◆ Aim of the task: Write each line out a second time, exactly as shown below.

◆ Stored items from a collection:
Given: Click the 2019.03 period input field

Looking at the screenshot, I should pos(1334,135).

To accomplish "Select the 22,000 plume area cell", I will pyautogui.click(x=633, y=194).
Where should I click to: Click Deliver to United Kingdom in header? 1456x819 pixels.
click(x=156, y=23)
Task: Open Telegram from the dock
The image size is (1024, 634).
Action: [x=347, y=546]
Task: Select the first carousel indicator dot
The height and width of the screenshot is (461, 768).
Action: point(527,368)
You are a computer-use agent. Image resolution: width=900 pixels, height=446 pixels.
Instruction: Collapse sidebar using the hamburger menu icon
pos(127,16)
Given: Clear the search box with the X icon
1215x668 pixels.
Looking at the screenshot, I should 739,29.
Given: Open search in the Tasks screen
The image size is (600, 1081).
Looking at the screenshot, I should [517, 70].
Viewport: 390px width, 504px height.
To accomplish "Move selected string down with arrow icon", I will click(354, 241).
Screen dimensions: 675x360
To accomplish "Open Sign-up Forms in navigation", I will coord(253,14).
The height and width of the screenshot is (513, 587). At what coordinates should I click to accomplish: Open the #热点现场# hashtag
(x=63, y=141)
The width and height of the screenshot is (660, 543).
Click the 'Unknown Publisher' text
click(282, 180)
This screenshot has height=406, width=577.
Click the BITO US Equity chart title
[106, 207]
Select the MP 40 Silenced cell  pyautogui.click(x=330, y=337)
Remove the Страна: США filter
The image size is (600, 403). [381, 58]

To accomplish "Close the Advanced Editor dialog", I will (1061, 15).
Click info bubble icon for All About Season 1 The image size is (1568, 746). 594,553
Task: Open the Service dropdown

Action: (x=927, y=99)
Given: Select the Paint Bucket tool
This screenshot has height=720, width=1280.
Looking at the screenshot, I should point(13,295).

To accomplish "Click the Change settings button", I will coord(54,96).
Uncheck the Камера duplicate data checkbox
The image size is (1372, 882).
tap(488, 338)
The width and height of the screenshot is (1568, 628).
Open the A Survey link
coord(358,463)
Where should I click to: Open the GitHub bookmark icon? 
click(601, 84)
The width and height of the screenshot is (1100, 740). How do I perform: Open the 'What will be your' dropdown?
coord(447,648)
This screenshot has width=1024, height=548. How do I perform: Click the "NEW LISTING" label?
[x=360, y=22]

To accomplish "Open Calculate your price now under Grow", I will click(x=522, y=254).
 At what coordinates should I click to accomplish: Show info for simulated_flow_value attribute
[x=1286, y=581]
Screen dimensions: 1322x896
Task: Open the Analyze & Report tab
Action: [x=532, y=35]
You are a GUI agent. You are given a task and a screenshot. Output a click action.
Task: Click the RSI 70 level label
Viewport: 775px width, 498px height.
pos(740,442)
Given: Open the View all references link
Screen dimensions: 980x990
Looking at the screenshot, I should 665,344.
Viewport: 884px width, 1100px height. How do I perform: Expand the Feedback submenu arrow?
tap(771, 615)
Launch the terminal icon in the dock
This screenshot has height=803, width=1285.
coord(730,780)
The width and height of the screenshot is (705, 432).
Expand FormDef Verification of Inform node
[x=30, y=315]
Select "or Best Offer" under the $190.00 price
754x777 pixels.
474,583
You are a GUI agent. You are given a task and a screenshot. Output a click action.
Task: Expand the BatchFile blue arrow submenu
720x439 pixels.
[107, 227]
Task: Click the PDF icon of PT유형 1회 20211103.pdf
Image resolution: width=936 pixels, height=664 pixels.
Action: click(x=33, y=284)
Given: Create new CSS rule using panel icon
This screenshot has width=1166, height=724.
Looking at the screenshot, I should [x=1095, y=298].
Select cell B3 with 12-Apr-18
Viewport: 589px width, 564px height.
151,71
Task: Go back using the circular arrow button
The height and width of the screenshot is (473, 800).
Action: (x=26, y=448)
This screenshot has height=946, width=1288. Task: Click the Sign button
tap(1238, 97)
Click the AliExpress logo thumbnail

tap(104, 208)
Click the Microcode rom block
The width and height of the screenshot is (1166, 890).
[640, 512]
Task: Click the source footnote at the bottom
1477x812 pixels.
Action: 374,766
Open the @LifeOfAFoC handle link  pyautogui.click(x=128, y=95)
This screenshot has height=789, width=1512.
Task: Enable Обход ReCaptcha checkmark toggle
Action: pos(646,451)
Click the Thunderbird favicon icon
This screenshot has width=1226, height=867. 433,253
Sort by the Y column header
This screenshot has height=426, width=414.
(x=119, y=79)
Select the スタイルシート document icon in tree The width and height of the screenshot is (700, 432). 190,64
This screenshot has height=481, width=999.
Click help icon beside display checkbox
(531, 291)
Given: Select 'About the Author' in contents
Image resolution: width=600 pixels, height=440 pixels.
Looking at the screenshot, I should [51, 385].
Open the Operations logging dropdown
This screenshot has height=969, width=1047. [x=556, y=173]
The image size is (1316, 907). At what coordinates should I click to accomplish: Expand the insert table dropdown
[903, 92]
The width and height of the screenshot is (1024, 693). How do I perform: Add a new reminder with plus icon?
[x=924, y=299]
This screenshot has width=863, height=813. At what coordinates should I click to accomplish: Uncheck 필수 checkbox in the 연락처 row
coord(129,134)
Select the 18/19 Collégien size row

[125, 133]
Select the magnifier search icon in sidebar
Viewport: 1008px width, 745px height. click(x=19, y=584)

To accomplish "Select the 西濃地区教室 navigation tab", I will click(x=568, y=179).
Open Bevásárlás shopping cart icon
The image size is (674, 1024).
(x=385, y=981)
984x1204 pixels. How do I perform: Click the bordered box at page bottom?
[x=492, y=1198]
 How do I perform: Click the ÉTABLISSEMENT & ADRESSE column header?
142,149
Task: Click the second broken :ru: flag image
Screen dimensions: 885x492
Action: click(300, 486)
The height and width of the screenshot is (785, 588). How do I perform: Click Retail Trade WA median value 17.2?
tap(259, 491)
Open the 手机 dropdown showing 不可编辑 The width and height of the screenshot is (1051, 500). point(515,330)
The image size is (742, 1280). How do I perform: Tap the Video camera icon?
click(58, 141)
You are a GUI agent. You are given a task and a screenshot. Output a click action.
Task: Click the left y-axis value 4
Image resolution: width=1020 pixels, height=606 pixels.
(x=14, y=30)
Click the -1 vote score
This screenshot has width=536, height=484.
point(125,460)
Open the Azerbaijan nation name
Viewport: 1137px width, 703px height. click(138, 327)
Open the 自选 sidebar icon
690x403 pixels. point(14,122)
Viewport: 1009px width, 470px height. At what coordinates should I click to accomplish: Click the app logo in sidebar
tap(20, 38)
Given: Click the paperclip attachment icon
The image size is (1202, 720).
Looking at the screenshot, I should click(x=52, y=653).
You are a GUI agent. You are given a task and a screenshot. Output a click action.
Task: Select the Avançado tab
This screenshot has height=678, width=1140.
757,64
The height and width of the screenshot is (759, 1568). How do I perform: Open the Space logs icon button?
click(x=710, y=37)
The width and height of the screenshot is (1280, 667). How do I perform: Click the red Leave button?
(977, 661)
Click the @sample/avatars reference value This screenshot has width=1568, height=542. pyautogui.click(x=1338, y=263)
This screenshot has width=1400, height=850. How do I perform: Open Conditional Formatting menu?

◆ Response for this exercise:
Given: Click the 2019.03 period input field

Looking at the screenshot, I should pos(1334,135).

To accomplish "Select the 22,000 plume area cell", I will pyautogui.click(x=633, y=194).
Where should I click to: Click Deliver to United Kingdom in header? 1456x819 pixels.
click(x=156, y=23)
Task: Open Telegram from the dock
The image size is (1024, 634).
Action: [x=347, y=546]
Task: Select the first carousel indicator dot
The height and width of the screenshot is (461, 768).
Action: point(527,368)
You are a computer-use agent. Image resolution: width=900 pixels, height=446 pixels.
Instruction: Collapse sidebar using the hamburger menu icon
pos(127,16)
Given: Clear the search box with the X icon
1215x668 pixels.
Looking at the screenshot, I should 739,29.
Given: Open search in the Tasks screen
The image size is (600, 1081).
Looking at the screenshot, I should [517, 70].
Viewport: 390px width, 504px height.
To accomplish "Move selected string down with arrow icon", I will click(354, 241).
Screen dimensions: 675x360
To accomplish "Open Sign-up Forms in navigation", I will coord(253,14).
The height and width of the screenshot is (513, 587). At what coordinates should I click to accomplish: Open the #热点现场# hashtag
(x=63, y=141)
The width and height of the screenshot is (660, 543).
Click the 'Unknown Publisher' text
click(282, 180)
This screenshot has height=406, width=577.
Click the BITO US Equity chart title
[106, 207]
Select the MP 40 Silenced cell  pyautogui.click(x=330, y=337)
Remove the Страна: США filter
The image size is (600, 403). [381, 58]

To accomplish "Close the Advanced Editor dialog", I will (1061, 15).
Click info bubble icon for All About Season 1 The image size is (1568, 746). 594,553
Task: Open the Service dropdown

Action: (x=927, y=99)
Given: Select the Paint Bucket tool
This screenshot has height=720, width=1280.
Looking at the screenshot, I should point(13,295).

To accomplish "Click the Change settings button", I will coord(54,96).
Uncheck the Камера duplicate data checkbox
The image size is (1372, 882).
tap(488, 338)
The width and height of the screenshot is (1568, 628).
Open the A Survey link
coord(358,463)
Where should I click to: Open the GitHub bookmark icon? 
click(601, 84)
The width and height of the screenshot is (1100, 740). How do I perform: Open the 'What will be your' dropdown?
coord(447,648)
This screenshot has width=1024, height=548. How do I perform: Click the "NEW LISTING" label?
[x=360, y=22]

To accomplish "Open Calculate your price now under Grow", I will click(x=522, y=254).
 At what coordinates should I click to accomplish: Show info for simulated_flow_value attribute
[x=1286, y=581]
Screen dimensions: 1322x896
Task: Open the Analyze & Report tab
Action: [x=532, y=35]
You are a GUI agent. You are given a task and a screenshot. Output a click action.
Task: Click the RSI 70 level label
Viewport: 775px width, 498px height.
pos(740,442)
Given: Open the View all references link
Screen dimensions: 980x990
Looking at the screenshot, I should 665,344.
Viewport: 884px width, 1100px height. How do I perform: Expand the Feedback submenu arrow?
tap(771, 615)
Launch the terminal icon in the dock
This screenshot has height=803, width=1285.
coord(730,780)
The width and height of the screenshot is (705, 432).
Expand FormDef Verification of Inform node
[x=30, y=315]
Select "or Best Offer" under the $190.00 price
754x777 pixels.
474,583
You are a GUI agent. You are given a task and a screenshot. Output a click action.
Task: Expand the BatchFile blue arrow submenu
720x439 pixels.
[107, 227]
Task: Click the PDF icon of PT유형 1회 20211103.pdf
Image resolution: width=936 pixels, height=664 pixels.
Action: click(x=33, y=284)
Given: Create new CSS rule using panel icon
This screenshot has width=1166, height=724.
Looking at the screenshot, I should [x=1095, y=298].
Select cell B3 with 12-Apr-18
Viewport: 589px width, 564px height.
151,71
Task: Go back using the circular arrow button
The height and width of the screenshot is (473, 800).
Action: (x=26, y=448)
This screenshot has height=946, width=1288. Task: Click the Sign button
tap(1238, 97)
Click the AliExpress logo thumbnail

tap(104, 208)
Click the Microcode rom block
The width and height of the screenshot is (1166, 890).
[640, 512]
Task: Click the source footnote at the bottom
1477x812 pixels.
Action: 374,766
Open the @LifeOfAFoC handle link  pyautogui.click(x=128, y=95)
This screenshot has height=789, width=1512.
Task: Enable Обход ReCaptcha checkmark toggle
Action: pos(646,451)
Click the Thunderbird favicon icon
This screenshot has width=1226, height=867. 433,253
Sort by the Y column header
This screenshot has height=426, width=414.
(x=119, y=79)
Select the スタイルシート document icon in tree The width and height of the screenshot is (700, 432). 190,64
This screenshot has height=481, width=999.
Click help icon beside display checkbox
(531, 291)
Given: Select 'About the Author' in contents
Image resolution: width=600 pixels, height=440 pixels.
Looking at the screenshot, I should [51, 385].
Open the Operations logging dropdown
This screenshot has height=969, width=1047. [x=556, y=173]
The image size is (1316, 907). At what coordinates should I click to accomplish: Expand the insert table dropdown
[903, 92]
The width and height of the screenshot is (1024, 693). How do I perform: Add a new reminder with plus icon?
[x=924, y=299]
This screenshot has width=863, height=813. At what coordinates should I click to accomplish: Uncheck 필수 checkbox in the 연락처 row
coord(129,134)
Select the 18/19 Collégien size row

[125, 133]
Select the magnifier search icon in sidebar
Viewport: 1008px width, 745px height. click(x=19, y=584)

To accomplish "Select the 西濃地区教室 navigation tab", I will click(x=568, y=179).
Open Bevásárlás shopping cart icon
The image size is (674, 1024).
(x=385, y=981)
984x1204 pixels. How do I perform: Click the bordered box at page bottom?
[x=492, y=1198]
 How do I perform: Click the ÉTABLISSEMENT & ADRESSE column header?
142,149
Task: Click the second broken :ru: flag image
Screen dimensions: 885x492
Action: click(300, 486)
The height and width of the screenshot is (785, 588). How do I perform: Click Retail Trade WA median value 17.2?
tap(259, 491)
Open the 手机 dropdown showing 不可编辑 The width and height of the screenshot is (1051, 500). point(515,330)
The image size is (742, 1280). How do I perform: Tap the Video camera icon?
click(58, 141)
You are a GUI agent. You are given a task and a screenshot. Output a click action.
Task: Click the left y-axis value 4
Image resolution: width=1020 pixels, height=606 pixels.
(x=14, y=30)
Click the -1 vote score
This screenshot has width=536, height=484.
point(125,460)
Open the Azerbaijan nation name
Viewport: 1137px width, 703px height. click(138, 327)
Open the 自选 sidebar icon
690x403 pixels. point(14,122)
Viewport: 1009px width, 470px height. At what coordinates should I click to accomplish: Click the app logo in sidebar
tap(20, 38)
Given: Click the paperclip attachment icon
The image size is (1202, 720).
Looking at the screenshot, I should click(x=52, y=653).
You are a GUI agent. You are given a task and a screenshot. Output a click action.
Task: Select the Avançado tab
This screenshot has height=678, width=1140.
757,64
The height and width of the screenshot is (759, 1568). How do I perform: Open the Space logs icon button?
click(x=710, y=37)
The width and height of the screenshot is (1280, 667). How do I perform: Click the red Leave button?
(977, 661)
Click the @sample/avatars reference value This screenshot has width=1568, height=542. pyautogui.click(x=1338, y=263)
This screenshot has width=1400, height=850. How do I perform: Open Conditional Formatting menu?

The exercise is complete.